→ **SHORT EXERCISE A**: In the math track description below, retype the part that opens with the words containing "We all learn" and closes with "solution is correct?".
→ **SHORT EXERCISE B**: Translate this sentence from the math track description into Spanish: "Math is an incredibly rich field that touches many other fields, like Physics, Chemistry and Engineering."
====== EXCERPT
This track is both for math lovers and those who think they are just not a “math person”. We introduce math from a completely different angle than it’s usually done at schools. As a problem solving tool, as a language, as a tool to become better at anything that you want to do. Science, engineering, design, architecture, animation, art. Math is everywhere and it’s a lot friendlier than you might think.

We all learn math in school. However, the math we learn in school is a very small part of mathematics. We’ll discuss how math is so much more than just doing calculations.

Math is an incredibly rich field that touches many other fields, like Physics, Chemistry and Engineering. We’ll explore the full map of math.

Understanding a problem before attempting to solve it is the first step. What is the unknown? What data are you provided? Is the problem solvable? We’re going to learn some very effective strategies to solve any problem.

Have you seen a similar problem before? Do you know a related problem? Is the problem a collection of smaller problems you can solve more easily? Let’s make a plan.

Now it’s time to attack the problems using the tools in our arsenal. For each step making sure we are doing it correctly. Can we prove that our solution is correct?

A thorough exploration of the basics of arithmetic, including fractions, exponents and decimals. Will include basic number theory and algebra.
============
====== RAW RECORDS
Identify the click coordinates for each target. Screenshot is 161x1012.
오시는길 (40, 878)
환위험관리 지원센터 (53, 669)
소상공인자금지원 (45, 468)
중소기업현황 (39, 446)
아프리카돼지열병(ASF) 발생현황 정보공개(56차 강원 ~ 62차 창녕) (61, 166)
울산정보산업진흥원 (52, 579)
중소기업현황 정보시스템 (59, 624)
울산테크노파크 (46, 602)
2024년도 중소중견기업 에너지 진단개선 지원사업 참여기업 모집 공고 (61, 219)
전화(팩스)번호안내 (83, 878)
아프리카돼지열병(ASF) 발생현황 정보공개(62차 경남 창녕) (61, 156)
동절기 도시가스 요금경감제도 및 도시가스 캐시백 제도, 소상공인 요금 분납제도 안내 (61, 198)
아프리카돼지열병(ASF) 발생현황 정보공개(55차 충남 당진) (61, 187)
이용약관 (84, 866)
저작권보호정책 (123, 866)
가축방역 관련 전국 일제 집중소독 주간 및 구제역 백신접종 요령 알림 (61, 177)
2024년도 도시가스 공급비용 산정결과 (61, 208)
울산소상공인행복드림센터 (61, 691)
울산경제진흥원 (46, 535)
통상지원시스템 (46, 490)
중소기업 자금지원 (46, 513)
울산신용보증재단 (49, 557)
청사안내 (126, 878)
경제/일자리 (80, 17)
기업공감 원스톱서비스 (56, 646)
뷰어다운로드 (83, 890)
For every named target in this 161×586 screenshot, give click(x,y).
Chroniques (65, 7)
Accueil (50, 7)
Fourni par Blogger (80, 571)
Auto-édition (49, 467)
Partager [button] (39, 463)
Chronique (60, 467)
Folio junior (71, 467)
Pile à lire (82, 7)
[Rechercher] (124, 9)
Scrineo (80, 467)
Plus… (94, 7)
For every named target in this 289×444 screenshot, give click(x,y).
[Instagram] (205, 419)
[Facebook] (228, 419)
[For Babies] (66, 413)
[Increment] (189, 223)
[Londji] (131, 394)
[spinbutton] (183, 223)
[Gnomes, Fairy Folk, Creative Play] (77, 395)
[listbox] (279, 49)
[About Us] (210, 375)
============
→ **CORRECT OUTPUT A**:
We all learn math in school. However, the math we learn in school is a very small part of mathematics. We’ll discuss how math is so much more than just doing calculations.

Math is an incredibly rich field that touches many other fields, like Physics, Chemistry and Engineering. We’ll explore the full map of math.

Understanding a problem before attempting to solve it is the first step. What is the unknown? What data are you provided? Is the problem solvable? We’re going to learn some very effective strategies to solve any problem.

Have you seen a similar problem before? Do you know a related problem? Is the problem a collection of smaller problems you can solve more easily? Let’s make a plan.

Now it’s time to attack the problems using the tools in our arsenal. For each step making sure we are doing it correctly. Can we prove that our solution is correct?

→ **CORRECT OUTPUT B**: Las matemáticas son un campo increíblemente rico que toca muchos otros campos, como la física, la química y la ingeniería.